Abstract
Raltegravir and lamivudine have been part of highly active therapy regimens throughout the past years of antiretroviral therapy. A fixed-dose, single-tablet regimen comprising a non-poloxamer formulation of the integrase inhibitor raltegravir and the transcriptase inhibitor lamivudine (raltegravir/lamivudine; Dutrebis®) has been recently licensed for the treatment of HIV-1 infection. In several Phase I pharmacokinetic studies, one Dutrebis (150 mg lamivudine/300 mg raltegravir) fixed-dose combination tablet showed a higher bioavailability but comparable lamivudine and 400 mg raltegravir poloxamer exposures. Thus, the co-administration of raltegravir together with lamivudine created a potent, effective, well-tolerated antiretroviral combination, which could be more convenient for the patient. However, the disadvantage of twice a day administration, and the existence of other fixed-dose combinations limit its widespread clinical use. This article reviews pharmacokinetics data and appraises their potential use in current and future HIV therapy.
Financial & competing interests disclosure
The authors have no relevant affiliations or financial involvement with any organization or entity with a financial interest in or financial conflict with the subject matter or materials discussed in the manuscript. This includes employment, consultancies, honoraria, stock ownership or options, expert testimony, grants or patents received or pending, or royalties.
No writing assistance was utilized in the production of this manuscript.

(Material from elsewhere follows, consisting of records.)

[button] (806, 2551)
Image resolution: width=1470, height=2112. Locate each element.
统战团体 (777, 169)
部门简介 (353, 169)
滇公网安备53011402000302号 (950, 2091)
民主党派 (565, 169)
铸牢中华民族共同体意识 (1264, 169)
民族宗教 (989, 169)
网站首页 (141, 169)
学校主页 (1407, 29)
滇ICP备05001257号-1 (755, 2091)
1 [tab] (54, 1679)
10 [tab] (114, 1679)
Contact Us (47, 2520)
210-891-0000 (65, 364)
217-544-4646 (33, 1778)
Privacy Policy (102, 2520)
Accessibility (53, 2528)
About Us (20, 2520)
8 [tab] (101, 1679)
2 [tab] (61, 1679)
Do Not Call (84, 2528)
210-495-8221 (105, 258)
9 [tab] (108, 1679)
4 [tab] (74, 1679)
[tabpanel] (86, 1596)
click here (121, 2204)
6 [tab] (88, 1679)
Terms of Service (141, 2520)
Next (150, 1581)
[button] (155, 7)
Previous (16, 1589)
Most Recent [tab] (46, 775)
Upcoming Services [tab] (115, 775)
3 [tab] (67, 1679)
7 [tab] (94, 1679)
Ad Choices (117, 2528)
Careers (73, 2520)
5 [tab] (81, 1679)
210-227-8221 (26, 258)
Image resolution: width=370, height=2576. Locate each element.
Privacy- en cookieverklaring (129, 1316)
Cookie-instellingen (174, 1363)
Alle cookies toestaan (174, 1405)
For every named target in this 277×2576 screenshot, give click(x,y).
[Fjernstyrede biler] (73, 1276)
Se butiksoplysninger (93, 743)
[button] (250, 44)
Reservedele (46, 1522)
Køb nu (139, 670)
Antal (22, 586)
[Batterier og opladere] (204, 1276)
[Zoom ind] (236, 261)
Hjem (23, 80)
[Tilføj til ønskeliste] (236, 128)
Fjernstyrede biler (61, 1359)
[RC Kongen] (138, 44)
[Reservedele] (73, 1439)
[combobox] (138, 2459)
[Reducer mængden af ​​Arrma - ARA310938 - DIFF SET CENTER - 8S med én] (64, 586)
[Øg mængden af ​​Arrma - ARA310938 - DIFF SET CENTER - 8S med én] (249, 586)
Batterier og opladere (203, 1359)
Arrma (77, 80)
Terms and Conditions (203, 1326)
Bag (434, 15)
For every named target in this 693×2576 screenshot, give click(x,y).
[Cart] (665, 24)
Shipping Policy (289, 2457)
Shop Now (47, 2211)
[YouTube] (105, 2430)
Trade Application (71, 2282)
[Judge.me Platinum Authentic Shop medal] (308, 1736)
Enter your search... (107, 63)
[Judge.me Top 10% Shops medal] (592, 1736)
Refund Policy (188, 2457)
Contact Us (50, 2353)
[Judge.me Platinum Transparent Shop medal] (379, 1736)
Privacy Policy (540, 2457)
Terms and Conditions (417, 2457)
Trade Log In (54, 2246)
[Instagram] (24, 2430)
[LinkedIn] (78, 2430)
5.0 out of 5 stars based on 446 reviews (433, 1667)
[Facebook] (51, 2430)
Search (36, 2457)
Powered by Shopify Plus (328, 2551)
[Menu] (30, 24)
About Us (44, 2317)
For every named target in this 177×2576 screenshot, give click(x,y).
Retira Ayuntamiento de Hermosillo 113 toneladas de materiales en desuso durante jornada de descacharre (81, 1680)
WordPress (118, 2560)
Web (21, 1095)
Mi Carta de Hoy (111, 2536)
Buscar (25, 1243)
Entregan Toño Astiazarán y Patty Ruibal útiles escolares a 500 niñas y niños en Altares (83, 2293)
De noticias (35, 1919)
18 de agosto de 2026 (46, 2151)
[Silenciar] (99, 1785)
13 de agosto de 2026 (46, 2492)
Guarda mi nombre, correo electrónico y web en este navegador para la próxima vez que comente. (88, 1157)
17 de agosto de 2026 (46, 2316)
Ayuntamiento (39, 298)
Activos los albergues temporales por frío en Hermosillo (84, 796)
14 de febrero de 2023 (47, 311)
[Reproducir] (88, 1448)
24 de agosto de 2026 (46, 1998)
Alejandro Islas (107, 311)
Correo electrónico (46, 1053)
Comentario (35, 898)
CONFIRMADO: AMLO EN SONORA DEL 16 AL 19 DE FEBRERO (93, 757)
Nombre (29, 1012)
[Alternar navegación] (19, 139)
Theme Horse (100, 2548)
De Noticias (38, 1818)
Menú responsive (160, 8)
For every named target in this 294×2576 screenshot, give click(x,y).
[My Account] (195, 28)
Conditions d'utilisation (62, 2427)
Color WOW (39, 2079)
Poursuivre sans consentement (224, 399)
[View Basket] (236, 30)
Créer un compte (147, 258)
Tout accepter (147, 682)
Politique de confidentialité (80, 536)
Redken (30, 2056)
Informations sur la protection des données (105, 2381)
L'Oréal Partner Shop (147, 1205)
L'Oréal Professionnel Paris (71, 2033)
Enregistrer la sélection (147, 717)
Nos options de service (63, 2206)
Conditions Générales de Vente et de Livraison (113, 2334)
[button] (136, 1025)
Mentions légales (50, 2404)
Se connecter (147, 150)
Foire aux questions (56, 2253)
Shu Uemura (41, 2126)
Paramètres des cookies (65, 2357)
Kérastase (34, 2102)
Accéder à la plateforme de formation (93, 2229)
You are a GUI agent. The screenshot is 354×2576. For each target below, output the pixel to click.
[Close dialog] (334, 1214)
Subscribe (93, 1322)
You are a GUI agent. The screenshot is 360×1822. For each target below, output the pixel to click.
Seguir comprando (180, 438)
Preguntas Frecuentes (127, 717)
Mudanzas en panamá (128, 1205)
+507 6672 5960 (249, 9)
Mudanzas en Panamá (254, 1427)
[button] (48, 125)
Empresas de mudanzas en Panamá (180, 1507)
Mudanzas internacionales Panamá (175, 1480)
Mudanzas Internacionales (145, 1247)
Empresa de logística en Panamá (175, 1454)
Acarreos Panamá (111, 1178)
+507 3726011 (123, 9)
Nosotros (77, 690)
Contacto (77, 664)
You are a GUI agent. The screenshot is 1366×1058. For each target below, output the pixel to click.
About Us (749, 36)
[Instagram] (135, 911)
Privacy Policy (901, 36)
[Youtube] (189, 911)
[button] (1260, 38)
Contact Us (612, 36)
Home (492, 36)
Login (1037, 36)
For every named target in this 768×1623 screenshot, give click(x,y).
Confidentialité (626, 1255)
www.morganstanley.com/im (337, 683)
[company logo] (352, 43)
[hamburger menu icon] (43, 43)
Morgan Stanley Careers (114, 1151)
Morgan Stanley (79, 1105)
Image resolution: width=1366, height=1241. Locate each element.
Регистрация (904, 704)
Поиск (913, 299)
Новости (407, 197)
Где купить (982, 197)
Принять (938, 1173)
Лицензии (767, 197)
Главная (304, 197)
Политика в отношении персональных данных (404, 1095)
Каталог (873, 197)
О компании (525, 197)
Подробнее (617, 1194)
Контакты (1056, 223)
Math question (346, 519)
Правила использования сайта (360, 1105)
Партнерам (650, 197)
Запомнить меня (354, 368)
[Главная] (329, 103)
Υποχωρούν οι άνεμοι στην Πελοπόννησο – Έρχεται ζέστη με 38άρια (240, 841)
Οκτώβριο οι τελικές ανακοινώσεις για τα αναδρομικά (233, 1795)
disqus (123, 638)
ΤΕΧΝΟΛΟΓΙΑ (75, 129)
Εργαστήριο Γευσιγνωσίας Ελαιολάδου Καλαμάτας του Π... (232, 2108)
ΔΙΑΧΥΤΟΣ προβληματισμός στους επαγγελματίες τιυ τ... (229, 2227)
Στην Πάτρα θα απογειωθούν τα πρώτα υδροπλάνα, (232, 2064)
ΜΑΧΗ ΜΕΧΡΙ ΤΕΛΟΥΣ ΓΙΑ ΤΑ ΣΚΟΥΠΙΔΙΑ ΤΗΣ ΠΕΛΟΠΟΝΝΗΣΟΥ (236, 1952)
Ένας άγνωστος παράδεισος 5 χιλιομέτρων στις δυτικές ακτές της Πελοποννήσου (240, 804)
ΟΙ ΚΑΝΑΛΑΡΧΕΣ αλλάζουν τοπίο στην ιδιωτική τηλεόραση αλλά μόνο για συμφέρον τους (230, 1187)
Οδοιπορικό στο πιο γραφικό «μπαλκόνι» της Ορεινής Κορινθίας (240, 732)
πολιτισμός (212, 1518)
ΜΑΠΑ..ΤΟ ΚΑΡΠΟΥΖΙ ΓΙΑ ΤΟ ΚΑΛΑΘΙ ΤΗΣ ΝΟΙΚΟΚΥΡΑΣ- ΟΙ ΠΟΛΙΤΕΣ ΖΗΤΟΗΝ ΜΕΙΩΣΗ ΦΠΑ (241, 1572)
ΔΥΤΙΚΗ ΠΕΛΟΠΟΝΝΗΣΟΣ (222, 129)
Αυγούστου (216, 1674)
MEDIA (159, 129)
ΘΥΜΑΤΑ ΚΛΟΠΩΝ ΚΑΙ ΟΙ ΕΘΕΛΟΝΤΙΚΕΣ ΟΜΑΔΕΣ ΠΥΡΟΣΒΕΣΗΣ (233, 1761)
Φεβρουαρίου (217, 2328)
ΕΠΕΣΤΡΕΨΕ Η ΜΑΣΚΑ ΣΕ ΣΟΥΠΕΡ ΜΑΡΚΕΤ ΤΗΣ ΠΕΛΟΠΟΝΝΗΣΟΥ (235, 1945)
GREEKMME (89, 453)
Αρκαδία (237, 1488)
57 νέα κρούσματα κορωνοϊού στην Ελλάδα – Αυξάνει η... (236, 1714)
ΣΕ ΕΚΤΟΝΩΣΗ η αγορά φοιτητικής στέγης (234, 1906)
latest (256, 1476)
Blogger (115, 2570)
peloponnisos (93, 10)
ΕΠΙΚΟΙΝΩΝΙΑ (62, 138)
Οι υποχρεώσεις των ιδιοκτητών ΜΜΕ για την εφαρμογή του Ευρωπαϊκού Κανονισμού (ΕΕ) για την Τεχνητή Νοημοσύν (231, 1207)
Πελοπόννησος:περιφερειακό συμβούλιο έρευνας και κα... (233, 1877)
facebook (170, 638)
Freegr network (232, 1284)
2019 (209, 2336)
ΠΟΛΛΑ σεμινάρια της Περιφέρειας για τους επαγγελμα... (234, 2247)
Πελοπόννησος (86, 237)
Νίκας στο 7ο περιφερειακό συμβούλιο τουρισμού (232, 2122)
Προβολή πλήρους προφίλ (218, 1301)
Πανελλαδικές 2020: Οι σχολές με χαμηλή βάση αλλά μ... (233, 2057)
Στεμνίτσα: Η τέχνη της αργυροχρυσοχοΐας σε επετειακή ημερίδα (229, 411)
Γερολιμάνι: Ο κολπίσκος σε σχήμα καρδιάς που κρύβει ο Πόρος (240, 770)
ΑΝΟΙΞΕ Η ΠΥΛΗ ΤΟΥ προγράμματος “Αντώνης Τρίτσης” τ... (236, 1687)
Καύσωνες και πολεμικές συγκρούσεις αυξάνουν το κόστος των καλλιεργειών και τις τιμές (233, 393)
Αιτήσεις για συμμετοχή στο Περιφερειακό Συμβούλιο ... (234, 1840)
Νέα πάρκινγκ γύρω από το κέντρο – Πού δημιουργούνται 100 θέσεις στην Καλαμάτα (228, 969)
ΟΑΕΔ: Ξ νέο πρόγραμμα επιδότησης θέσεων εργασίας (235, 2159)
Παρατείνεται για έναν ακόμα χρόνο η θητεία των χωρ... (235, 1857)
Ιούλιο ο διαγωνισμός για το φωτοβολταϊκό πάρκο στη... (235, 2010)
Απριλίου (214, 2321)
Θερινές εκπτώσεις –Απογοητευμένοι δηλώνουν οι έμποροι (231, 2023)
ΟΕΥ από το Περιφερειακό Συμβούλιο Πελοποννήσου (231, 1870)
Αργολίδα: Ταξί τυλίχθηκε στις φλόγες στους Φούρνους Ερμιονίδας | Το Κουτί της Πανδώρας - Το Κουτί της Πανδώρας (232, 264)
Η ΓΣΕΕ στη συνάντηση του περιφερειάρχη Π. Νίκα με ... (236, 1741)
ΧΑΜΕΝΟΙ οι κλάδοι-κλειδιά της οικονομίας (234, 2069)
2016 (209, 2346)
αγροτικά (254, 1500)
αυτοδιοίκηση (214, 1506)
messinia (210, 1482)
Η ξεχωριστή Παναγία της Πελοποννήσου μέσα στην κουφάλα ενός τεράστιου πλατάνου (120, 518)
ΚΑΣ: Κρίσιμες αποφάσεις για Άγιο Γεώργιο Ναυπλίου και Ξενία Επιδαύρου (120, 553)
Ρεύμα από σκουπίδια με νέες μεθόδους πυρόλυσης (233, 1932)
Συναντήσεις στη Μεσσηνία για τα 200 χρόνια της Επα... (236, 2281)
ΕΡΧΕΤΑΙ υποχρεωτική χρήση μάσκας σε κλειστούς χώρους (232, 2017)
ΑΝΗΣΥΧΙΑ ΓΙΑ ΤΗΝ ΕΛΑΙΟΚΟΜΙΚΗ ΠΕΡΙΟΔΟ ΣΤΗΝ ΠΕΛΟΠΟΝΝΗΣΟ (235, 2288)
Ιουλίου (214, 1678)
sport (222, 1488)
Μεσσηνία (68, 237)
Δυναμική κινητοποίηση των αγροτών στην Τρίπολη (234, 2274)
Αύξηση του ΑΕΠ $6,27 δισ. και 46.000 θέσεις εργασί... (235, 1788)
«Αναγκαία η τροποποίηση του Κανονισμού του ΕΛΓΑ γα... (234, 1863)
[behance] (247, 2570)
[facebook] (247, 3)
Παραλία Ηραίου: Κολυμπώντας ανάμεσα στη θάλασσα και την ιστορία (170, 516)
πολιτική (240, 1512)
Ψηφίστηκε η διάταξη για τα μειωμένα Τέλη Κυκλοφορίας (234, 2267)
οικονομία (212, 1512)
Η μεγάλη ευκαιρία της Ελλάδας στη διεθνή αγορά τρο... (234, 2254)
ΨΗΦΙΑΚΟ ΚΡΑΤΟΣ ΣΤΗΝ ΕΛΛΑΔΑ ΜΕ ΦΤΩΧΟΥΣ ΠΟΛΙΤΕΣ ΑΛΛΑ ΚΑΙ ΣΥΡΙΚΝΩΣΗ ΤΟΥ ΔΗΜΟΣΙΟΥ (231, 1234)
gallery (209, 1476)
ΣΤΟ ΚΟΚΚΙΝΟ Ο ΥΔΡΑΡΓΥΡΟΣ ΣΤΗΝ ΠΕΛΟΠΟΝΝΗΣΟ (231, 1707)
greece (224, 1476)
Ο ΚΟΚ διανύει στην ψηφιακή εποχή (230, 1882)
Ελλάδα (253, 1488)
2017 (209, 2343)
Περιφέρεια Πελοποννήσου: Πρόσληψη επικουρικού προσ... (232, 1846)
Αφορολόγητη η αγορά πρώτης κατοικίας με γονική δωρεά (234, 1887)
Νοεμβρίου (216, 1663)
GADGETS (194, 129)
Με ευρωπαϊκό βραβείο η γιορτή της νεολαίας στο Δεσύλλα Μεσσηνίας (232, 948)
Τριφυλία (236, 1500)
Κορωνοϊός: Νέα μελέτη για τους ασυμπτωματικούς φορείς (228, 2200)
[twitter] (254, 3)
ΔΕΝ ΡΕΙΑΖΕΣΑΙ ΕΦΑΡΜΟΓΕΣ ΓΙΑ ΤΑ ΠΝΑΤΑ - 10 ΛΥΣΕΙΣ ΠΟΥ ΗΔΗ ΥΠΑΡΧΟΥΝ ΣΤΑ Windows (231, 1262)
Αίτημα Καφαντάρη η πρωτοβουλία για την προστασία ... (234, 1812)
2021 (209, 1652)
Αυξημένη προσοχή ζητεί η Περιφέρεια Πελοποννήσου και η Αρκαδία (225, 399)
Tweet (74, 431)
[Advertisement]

The transcriptase inhibitor lamivudine and the integrase inhibitor raltegravir (RAL) have high tolerability and long-term safety profiles, and their efficacy in combination has been demonstrated in several clinical studies.
Dutrebis®, a fixed-dose, single-tablet regimen comprising a new, non-poloxamer formulation of RAL, and lamivudine (300 mg/150 mg) have been recently evaluated with the objective of developing an immediate release orally available formulation that offers equivalent or better pharmacokinetic properties to the equivalent individual products.
The pharmacokinetic characteristics of Dutrebis fixed-dose combination (FDC) tablet have been evaluated in eight Phase I studies in healthy volunteers (445 subjects; 217 males and 228 females), showing a faster absorption and higher bioavailability of the RAL component of Dutrebis in the fasted state, which permit the reduction of dose. Of note, once absorbed, lamivudine and RAL distribution, metabolism, and excretion are similar to those of the reference components administered individually.
Although there are no clinical Phase II/III studies evaluating the efficacy of Dutrebis FDC in HIV-1 infected patients, a PK/PD viral dynamic model simulating long-term efficacy met the non-inferiority for RAL in the FDC.
Adverse events were rare in Phase I studies: nine subjects discontinued due to an adverse event, but only four were considered to be related to study drug (three rash due to etravirine; one due to vomiting).
The benefits with Dutrebis are the improvement of the dosing regimen by reducing the daily pill burden, with similar efficacy to the individual agents. However, this formulation continues to have the disadvantage of twice a day administration, and once-daily FDC of different antiretroviral drugs are already available.
In hypothesis, Dutrebis could be an option to reinforce dual therapies by adding lamivudine without increasing the number of pills, or it could provide clinicians with a well-tolerated, potent drug for the salvage regimen, avoiding the use of other potentially toxic nucleoside reverse transcriptase inhibitors.